Werkinstructies | Neem alle rijen opnieuw over en vervang daarin overal "Identify the location of" door "Find the position of". Laat de rest precies hetzelfde.

Invoer oefening |
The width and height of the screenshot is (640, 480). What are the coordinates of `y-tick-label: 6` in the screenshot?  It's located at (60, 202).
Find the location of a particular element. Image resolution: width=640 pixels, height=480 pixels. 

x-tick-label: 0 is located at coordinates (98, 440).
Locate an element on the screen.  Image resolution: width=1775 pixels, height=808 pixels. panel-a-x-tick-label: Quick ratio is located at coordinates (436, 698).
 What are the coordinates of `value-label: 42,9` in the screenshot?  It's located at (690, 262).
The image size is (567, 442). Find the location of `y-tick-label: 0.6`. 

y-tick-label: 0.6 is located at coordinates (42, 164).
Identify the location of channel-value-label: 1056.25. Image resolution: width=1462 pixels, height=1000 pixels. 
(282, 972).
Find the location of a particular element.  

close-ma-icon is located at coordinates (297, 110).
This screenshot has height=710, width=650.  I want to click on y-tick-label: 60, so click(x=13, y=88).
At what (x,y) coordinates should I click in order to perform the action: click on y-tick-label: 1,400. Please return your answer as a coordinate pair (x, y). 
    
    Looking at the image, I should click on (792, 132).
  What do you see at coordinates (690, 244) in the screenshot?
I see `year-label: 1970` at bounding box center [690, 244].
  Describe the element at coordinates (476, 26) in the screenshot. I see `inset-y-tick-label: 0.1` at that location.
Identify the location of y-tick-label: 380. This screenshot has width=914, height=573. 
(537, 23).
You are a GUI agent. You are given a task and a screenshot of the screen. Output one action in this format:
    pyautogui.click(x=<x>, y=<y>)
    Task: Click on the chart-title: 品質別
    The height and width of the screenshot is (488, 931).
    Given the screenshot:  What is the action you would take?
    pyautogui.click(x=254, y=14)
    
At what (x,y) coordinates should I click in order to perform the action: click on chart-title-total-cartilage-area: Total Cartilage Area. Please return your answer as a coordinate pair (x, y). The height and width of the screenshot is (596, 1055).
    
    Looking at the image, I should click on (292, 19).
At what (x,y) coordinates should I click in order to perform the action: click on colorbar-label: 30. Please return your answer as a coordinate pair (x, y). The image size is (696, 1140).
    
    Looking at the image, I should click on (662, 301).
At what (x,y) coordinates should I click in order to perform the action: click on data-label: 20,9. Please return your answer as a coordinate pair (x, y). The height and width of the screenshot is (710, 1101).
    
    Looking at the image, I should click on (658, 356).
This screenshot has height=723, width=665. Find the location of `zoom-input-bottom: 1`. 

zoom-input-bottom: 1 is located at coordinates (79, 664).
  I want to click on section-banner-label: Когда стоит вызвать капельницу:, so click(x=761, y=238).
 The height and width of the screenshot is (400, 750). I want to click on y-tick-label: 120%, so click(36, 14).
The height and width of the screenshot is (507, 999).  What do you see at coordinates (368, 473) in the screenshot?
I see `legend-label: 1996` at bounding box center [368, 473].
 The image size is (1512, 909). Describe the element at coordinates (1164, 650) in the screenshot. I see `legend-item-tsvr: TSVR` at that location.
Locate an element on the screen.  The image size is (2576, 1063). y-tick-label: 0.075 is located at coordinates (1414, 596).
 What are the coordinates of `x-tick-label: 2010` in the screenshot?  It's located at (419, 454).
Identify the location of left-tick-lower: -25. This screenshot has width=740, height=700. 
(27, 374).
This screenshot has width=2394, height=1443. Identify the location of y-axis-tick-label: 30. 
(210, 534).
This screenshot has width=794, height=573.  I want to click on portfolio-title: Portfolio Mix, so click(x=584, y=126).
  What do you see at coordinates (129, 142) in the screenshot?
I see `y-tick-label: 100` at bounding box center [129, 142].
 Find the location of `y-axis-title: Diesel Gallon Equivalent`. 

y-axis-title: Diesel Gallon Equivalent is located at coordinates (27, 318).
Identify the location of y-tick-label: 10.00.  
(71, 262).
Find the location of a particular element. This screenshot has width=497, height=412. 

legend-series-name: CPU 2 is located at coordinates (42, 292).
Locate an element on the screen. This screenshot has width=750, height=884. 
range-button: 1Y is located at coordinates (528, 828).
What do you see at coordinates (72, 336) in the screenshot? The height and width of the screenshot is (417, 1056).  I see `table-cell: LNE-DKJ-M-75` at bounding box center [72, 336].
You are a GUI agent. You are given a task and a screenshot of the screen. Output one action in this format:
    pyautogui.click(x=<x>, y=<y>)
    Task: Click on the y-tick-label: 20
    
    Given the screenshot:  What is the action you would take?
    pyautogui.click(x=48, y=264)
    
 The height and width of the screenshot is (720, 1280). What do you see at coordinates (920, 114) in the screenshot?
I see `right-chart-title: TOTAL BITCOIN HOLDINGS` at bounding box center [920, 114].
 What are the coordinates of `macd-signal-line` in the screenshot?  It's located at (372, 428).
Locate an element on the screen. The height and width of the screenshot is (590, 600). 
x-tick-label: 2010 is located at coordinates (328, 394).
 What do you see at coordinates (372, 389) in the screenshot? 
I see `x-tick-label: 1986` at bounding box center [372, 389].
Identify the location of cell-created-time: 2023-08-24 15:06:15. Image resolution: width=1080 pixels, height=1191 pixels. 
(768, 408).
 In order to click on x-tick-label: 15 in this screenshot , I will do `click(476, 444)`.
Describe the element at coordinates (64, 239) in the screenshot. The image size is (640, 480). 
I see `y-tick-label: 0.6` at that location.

Antwoord oefening |
The width and height of the screenshot is (640, 480). What are the coordinates of `y-tick-label: 6` in the screenshot?  It's located at (60, 202).
Find the location of a particular element. Image resolution: width=640 pixels, height=480 pixels. 

x-tick-label: 0 is located at coordinates (98, 440).
Locate an element on the screen.  Image resolution: width=1775 pixels, height=808 pixels. panel-a-x-tick-label: Quick ratio is located at coordinates (436, 698).
 What are the coordinates of `value-label: 42,9` in the screenshot?  It's located at (690, 262).
The image size is (567, 442). Find the location of `y-tick-label: 0.6`. 

y-tick-label: 0.6 is located at coordinates (42, 164).
Find the position of channel-value-label: 1056.25. Image resolution: width=1462 pixels, height=1000 pixels. 
(282, 972).
Find the location of a particular element.  

close-ma-icon is located at coordinates (297, 110).
This screenshot has height=710, width=650.  I want to click on y-tick-label: 60, so click(x=13, y=88).
At what (x,y) coordinates should I click in order to perform the action: click on y-tick-label: 1,400. Please return your answer as a coordinate pair (x, y). 
    
    Looking at the image, I should click on (792, 132).
  What do you see at coordinates (690, 244) in the screenshot?
I see `year-label: 1970` at bounding box center [690, 244].
  Describe the element at coordinates (476, 26) in the screenshot. I see `inset-y-tick-label: 0.1` at that location.
Find the position of y-tick-label: 380. This screenshot has width=914, height=573. 
(537, 23).
You are a GUI agent. You are given a task and a screenshot of the screen. Output one action in this format:
    pyautogui.click(x=<x>, y=<y>)
    Task: Click on the chart-title: 品質別
    The height and width of the screenshot is (488, 931).
    Given the screenshot:  What is the action you would take?
    pyautogui.click(x=254, y=14)
    
At what (x,y) coordinates should I click in order to perform the action: click on chart-title-total-cartilage-area: Total Cartilage Area. Please return your answer as a coordinate pair (x, y). The height and width of the screenshot is (596, 1055).
    
    Looking at the image, I should click on (292, 19).
At what (x,y) coordinates should I click in order to perform the action: click on colorbar-label: 30. Please return your answer as a coordinate pair (x, y). The image size is (696, 1140).
    
    Looking at the image, I should click on (662, 301).
At what (x,y) coordinates should I click in order to perform the action: click on data-label: 20,9. Please return your answer as a coordinate pair (x, y). The height and width of the screenshot is (710, 1101).
    
    Looking at the image, I should click on (658, 356).
This screenshot has height=723, width=665. Find the location of `zoom-input-bottom: 1`. 

zoom-input-bottom: 1 is located at coordinates (79, 664).
  I want to click on section-banner-label: Когда стоит вызвать капельницу:, so click(x=761, y=238).
 The height and width of the screenshot is (400, 750). I want to click on y-tick-label: 120%, so click(36, 14).
The height and width of the screenshot is (507, 999).  What do you see at coordinates (368, 473) in the screenshot?
I see `legend-label: 1996` at bounding box center [368, 473].
 The image size is (1512, 909). Describe the element at coordinates (1164, 650) in the screenshot. I see `legend-item-tsvr: TSVR` at that location.
Locate an element on the screen.  The image size is (2576, 1063). y-tick-label: 0.075 is located at coordinates (1414, 596).
 What are the coordinates of `x-tick-label: 2010` in the screenshot?  It's located at (419, 454).
Find the position of left-tick-lower: -25. This screenshot has width=740, height=700. 
(27, 374).
This screenshot has width=2394, height=1443. Find the position of y-axis-tick-label: 30. 
(210, 534).
This screenshot has width=794, height=573.  I want to click on portfolio-title: Portfolio Mix, so click(x=584, y=126).
  What do you see at coordinates (129, 142) in the screenshot?
I see `y-tick-label: 100` at bounding box center [129, 142].
 Find the location of `y-axis-title: Diesel Gallon Equivalent`. 

y-axis-title: Diesel Gallon Equivalent is located at coordinates (27, 318).
Find the position of y-tick-label: 10.00.  
(71, 262).
Find the location of a particular element. This screenshot has width=497, height=412. 

legend-series-name: CPU 2 is located at coordinates (42, 292).
Locate an element on the screen. This screenshot has width=750, height=884. 
range-button: 1Y is located at coordinates (528, 828).
What do you see at coordinates (72, 336) in the screenshot? The height and width of the screenshot is (417, 1056).  I see `table-cell: LNE-DKJ-M-75` at bounding box center [72, 336].
You are a GUI agent. You are given a task and a screenshot of the screen. Output one action in this format:
    pyautogui.click(x=<x>, y=<y>)
    Task: Click on the y-tick-label: 20
    
    Given the screenshot:  What is the action you would take?
    pyautogui.click(x=48, y=264)
    
 The height and width of the screenshot is (720, 1280). What do you see at coordinates (920, 114) in the screenshot?
I see `right-chart-title: TOTAL BITCOIN HOLDINGS` at bounding box center [920, 114].
 What are the coordinates of `macd-signal-line` in the screenshot?  It's located at (372, 428).
Locate an element on the screen. The height and width of the screenshot is (590, 600). 
x-tick-label: 2010 is located at coordinates (328, 394).
 What do you see at coordinates (372, 389) in the screenshot? 
I see `x-tick-label: 1986` at bounding box center [372, 389].
Find the position of cell-created-time: 2023-08-24 15:06:15. Image resolution: width=1080 pixels, height=1191 pixels. 
(768, 408).
 In order to click on x-tick-label: 15 in this screenshot , I will do `click(476, 444)`.
Describe the element at coordinates (64, 239) in the screenshot. The image size is (640, 480). 
I see `y-tick-label: 0.6` at that location.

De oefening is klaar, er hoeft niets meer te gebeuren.